Daniel Lemire's blog

, 2 min read

Even faster bitmap decoding

Bitmaps are a simple data structure used to represent sets of integers. For example, you can represent all sets of integers in [0,64) using a single 64-bit integer. When they are applicable, bitmaps are very efficient compared to the alternatives (e.g., a hash set).

Unfortunately, extracting the bit sets in a bitmap can be expensive. Suppose I give you the integer 27 (written as 0b011011 in binary notation), you would want to recover the integers 0, 1, 3 and 4. Of course, you can check the value of each bit (by computing v & (1<<bit)) but this can be atrociously slow. To do it faster, you can use the fact that you can quickly find the least significant bit set:

int pos = 0;
for(int k = 0; k < bitmaps.length; ++k) {  
  long data = bitmaps[k];
  while (data != 0) {
    int ntz = Long.numberOfTrailingZeros(data);
    output[pos++] = k * 64 + ntz;
    data ^= (1l << ntz);
  }
}

In C or C++, the call to numberOfTrailingZeros can be mapped directly some assembly instructions (e.g., bit scan forward or BSF). Though it looks like numberOfTrailingZeros is implemented using several branches in Java, the compiler is smart enough to compile it down similar machine instructions. (Note: thanks to Erich Schubert for pointing out that Java is so smart.)

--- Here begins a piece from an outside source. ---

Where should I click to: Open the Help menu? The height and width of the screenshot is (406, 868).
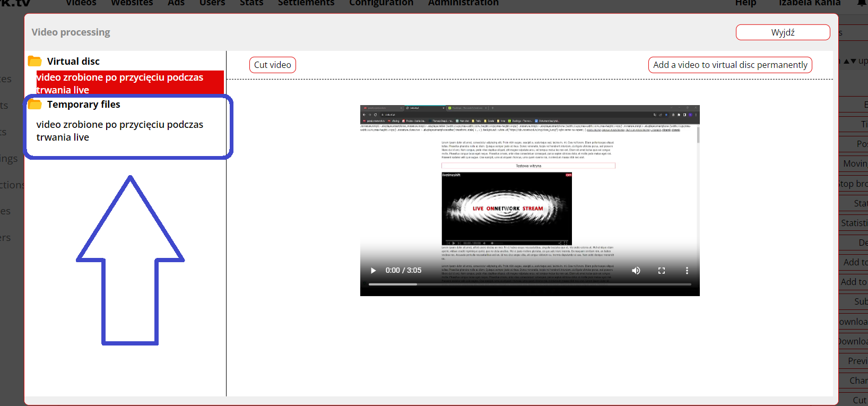point(745,3)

Up until recently, I did not think we could do better than relying on Long.numberOfTrailingZeros, but I stumbled on a blog post by Erling Ellingsen where he remarked that the function Long.bitCount (reporting the number of bit sets in a word) was essentially branch-free. (As it turns out, Java also converts bitCount to efficient machine instructions like it does for numberOfTrailingZeros.) This suggests an alternative to decode the set bits from a bitmap:

int pos = 0;
for(int k = 0; k < bitmaps.length; ++k) {
   long bitset = bitmaps[k];
   while (bitset != 0) {
     long t = bitset & -bitset;
     output[pos++] = k * 64 +  Long.bitCount(t-1);
     bitset ^= t;
   }
}

Experimentally, I find that the approach based on Long.bitCount can be 10% slower when there are few bit sets. However, it can also be significantly faster (e.g., 30% or even 70% faster) in some instances. Here are the decoding speeds in millions of integers per second on a recent Intel core i7 processor (in Java);

 Density   Naive   Long.numberOfTrailingZeros   Long.bitCount 
1/64 15 143 131
2/64 27 196 202
4/64 45 213 252
8/64 68 261 350
16/64 90 281 431
32/64 115 285 480

My code is available.

On the whole, the approach based on Long.bitCount is probably better unless you expect very sparse bitmaps.

Update: I have created a C++ version and in this case, both techniques have the same speed. So Java particularly loves bitCount for this problem.